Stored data
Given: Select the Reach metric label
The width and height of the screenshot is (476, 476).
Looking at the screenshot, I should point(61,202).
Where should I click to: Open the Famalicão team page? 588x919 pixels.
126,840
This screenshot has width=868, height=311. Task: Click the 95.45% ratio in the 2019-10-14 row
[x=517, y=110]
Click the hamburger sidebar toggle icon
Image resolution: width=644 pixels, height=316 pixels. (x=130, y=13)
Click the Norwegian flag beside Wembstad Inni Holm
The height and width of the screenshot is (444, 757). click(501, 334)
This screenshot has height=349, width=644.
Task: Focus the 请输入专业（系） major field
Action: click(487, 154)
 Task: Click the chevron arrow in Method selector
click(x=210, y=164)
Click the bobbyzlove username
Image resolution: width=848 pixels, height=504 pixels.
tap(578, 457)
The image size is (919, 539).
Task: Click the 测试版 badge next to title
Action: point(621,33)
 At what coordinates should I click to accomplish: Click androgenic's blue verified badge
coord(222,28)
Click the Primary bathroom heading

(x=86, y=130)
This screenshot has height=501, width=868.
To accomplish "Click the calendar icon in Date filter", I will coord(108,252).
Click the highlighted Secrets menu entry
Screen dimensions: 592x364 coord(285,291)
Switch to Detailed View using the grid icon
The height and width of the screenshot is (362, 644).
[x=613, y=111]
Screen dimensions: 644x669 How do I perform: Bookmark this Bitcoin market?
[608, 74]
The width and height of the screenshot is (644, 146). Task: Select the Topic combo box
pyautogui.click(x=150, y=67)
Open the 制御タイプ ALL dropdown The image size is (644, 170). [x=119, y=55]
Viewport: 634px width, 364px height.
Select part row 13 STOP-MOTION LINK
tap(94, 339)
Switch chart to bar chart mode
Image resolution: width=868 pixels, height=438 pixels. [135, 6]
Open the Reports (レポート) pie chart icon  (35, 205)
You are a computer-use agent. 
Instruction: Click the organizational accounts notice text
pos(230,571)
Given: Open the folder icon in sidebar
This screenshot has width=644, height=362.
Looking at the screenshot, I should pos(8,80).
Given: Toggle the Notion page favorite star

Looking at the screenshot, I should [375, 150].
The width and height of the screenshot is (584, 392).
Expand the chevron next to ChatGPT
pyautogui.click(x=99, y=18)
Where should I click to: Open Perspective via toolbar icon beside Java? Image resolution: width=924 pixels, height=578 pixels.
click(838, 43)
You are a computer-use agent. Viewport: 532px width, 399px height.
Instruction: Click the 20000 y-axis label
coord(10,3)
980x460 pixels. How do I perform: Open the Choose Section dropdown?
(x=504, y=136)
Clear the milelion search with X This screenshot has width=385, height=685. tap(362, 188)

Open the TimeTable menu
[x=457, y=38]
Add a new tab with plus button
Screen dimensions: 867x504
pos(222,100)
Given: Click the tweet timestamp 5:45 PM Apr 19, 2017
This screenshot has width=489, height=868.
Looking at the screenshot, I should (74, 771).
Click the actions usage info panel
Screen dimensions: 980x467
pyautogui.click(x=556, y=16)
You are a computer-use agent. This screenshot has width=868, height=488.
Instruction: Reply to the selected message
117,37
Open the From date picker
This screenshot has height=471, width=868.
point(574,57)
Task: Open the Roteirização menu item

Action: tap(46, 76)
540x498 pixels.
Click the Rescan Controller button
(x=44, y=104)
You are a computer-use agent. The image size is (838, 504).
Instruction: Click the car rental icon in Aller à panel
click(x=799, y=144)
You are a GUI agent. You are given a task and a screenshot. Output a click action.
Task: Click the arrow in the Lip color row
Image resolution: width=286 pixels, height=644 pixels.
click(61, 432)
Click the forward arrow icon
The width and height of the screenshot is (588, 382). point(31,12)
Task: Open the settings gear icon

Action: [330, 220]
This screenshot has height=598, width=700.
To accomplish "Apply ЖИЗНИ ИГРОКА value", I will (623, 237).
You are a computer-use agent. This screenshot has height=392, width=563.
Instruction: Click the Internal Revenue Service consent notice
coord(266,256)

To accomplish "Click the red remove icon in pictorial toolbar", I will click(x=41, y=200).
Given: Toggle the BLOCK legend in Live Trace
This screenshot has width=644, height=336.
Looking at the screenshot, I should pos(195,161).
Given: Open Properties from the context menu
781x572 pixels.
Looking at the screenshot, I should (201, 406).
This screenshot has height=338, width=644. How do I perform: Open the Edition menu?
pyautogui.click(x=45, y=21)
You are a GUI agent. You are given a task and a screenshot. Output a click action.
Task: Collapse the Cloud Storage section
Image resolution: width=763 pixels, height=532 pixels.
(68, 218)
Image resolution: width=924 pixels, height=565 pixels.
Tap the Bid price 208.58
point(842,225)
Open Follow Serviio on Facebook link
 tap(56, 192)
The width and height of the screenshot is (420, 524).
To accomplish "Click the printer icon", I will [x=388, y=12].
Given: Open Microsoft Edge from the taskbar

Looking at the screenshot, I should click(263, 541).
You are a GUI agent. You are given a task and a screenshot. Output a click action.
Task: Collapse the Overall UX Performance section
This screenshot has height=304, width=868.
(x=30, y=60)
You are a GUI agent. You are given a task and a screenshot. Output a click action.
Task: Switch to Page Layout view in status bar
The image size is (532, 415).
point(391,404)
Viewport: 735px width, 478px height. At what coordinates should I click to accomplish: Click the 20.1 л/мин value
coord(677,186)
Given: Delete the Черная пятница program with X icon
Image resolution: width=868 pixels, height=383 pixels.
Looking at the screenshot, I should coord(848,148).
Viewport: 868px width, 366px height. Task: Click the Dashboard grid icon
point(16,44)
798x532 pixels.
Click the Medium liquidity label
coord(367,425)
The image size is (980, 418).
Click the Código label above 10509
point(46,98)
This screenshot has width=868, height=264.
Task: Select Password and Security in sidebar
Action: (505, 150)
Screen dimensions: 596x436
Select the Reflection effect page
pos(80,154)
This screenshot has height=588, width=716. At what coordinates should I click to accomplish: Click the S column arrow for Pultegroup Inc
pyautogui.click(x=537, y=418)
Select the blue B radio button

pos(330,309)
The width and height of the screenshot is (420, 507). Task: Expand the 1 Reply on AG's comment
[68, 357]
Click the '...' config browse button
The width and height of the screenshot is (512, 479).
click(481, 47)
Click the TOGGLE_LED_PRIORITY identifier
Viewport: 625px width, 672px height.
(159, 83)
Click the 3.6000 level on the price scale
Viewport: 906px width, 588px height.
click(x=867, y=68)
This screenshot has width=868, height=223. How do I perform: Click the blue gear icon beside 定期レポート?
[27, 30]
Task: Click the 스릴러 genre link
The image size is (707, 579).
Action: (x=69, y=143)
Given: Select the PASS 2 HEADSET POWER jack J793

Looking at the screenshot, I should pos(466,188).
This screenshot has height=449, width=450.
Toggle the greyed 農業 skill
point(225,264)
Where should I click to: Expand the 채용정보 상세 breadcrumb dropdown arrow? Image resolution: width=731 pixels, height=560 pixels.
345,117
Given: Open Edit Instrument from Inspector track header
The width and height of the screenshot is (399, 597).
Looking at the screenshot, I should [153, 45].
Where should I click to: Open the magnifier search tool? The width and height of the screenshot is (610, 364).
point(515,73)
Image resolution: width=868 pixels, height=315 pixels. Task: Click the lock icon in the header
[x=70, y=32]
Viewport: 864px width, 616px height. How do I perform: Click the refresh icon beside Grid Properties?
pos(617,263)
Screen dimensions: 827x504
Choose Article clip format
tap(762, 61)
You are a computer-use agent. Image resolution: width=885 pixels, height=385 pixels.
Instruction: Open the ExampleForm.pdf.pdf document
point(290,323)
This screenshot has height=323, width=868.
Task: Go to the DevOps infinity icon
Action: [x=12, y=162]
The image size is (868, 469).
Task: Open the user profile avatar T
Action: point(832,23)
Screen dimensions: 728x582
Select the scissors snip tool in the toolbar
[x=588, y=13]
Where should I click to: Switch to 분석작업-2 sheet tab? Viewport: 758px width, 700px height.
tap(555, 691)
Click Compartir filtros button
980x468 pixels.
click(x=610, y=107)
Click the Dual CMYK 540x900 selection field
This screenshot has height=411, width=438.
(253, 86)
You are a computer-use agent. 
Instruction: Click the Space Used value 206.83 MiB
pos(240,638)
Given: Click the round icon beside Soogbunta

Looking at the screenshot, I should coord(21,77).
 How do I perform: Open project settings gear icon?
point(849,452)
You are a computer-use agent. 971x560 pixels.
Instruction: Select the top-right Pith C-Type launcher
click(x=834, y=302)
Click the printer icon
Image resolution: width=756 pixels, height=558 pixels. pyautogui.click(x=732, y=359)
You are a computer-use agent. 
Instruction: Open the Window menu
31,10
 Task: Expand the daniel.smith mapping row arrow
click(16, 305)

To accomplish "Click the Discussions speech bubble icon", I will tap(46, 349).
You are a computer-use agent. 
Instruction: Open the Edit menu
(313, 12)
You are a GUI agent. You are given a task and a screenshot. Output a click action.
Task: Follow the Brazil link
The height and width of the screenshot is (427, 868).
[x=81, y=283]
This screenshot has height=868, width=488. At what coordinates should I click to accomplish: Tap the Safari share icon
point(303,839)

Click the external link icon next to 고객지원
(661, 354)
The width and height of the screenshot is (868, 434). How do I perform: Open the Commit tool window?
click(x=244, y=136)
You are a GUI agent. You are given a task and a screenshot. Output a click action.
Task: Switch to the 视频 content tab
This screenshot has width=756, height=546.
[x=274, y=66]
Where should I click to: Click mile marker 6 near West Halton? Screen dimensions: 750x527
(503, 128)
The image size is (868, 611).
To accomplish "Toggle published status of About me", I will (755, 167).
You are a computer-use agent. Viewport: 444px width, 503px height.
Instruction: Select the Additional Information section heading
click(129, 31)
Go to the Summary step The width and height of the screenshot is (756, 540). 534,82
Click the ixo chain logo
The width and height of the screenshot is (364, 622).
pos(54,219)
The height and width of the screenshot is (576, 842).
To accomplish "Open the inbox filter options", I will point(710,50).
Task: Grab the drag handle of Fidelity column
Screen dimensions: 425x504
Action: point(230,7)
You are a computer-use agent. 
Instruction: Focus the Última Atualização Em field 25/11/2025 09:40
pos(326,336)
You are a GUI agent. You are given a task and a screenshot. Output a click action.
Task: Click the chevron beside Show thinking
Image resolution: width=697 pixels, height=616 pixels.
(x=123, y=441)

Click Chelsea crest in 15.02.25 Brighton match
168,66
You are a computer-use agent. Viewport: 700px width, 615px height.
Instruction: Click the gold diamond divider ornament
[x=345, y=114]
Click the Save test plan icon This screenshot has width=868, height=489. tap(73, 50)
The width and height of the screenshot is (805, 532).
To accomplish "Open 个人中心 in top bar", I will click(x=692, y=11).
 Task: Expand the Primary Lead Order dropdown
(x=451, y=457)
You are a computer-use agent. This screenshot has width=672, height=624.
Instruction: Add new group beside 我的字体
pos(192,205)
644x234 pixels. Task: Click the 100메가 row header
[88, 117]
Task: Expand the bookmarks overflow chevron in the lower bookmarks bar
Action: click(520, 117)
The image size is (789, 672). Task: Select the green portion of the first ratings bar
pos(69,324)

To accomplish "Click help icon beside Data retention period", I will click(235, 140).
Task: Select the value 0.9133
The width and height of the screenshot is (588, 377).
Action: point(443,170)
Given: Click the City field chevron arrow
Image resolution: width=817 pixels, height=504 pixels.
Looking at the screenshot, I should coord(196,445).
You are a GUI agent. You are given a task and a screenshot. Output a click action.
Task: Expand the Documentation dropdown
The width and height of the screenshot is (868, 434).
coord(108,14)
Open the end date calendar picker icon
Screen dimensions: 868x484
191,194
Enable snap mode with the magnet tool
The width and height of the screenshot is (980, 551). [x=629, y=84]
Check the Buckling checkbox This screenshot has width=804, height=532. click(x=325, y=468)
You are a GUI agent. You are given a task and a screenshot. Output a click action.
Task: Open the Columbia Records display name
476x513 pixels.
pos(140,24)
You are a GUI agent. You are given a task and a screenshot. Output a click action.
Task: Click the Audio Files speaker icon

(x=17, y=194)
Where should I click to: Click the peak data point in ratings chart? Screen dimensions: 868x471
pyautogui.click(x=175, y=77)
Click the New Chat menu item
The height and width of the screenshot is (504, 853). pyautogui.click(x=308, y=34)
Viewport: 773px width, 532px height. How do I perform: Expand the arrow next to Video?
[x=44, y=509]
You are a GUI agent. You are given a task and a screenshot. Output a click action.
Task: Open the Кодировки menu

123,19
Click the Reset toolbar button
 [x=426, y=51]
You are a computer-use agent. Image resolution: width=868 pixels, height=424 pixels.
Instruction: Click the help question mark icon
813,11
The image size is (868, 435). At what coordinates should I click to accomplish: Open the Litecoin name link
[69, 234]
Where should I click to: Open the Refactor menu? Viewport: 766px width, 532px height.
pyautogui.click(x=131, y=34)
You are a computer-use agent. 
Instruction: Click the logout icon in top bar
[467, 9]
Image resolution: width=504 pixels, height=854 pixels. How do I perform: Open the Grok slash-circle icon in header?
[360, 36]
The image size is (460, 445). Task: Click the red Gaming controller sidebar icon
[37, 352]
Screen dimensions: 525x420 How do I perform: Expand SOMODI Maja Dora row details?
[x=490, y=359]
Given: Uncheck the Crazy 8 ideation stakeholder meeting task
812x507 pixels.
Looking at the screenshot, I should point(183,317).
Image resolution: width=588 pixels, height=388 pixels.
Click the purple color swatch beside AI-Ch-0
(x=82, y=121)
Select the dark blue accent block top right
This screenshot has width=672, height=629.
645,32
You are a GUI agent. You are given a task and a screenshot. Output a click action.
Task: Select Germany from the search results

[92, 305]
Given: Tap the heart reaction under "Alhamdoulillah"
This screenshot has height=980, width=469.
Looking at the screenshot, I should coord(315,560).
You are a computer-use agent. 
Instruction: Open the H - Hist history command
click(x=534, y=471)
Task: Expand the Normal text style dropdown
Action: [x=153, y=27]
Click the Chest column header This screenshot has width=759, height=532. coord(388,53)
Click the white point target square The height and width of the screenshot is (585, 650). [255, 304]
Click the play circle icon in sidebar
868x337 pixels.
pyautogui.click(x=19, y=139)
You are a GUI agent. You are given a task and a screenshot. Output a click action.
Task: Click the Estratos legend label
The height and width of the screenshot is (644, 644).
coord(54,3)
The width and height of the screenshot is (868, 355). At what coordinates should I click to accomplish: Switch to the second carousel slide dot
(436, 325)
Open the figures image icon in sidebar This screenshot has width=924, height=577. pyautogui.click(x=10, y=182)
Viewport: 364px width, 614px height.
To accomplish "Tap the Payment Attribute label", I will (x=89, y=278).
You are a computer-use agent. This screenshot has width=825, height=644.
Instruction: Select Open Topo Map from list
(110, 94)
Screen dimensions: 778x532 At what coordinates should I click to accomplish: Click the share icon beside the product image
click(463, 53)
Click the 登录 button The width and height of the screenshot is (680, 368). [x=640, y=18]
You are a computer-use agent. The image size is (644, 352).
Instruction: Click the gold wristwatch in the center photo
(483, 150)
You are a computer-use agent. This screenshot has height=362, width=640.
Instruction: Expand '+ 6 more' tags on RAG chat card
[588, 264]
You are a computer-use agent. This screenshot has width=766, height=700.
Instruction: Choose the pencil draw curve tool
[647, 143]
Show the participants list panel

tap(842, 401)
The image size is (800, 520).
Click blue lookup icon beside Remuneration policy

Exercise prompt: Go through the data, and copy each line in which the word "legend" appears.

Exercise output:
Given: Toggle the BLOCK legend in Live Trace
Task: Click the Estratos legend label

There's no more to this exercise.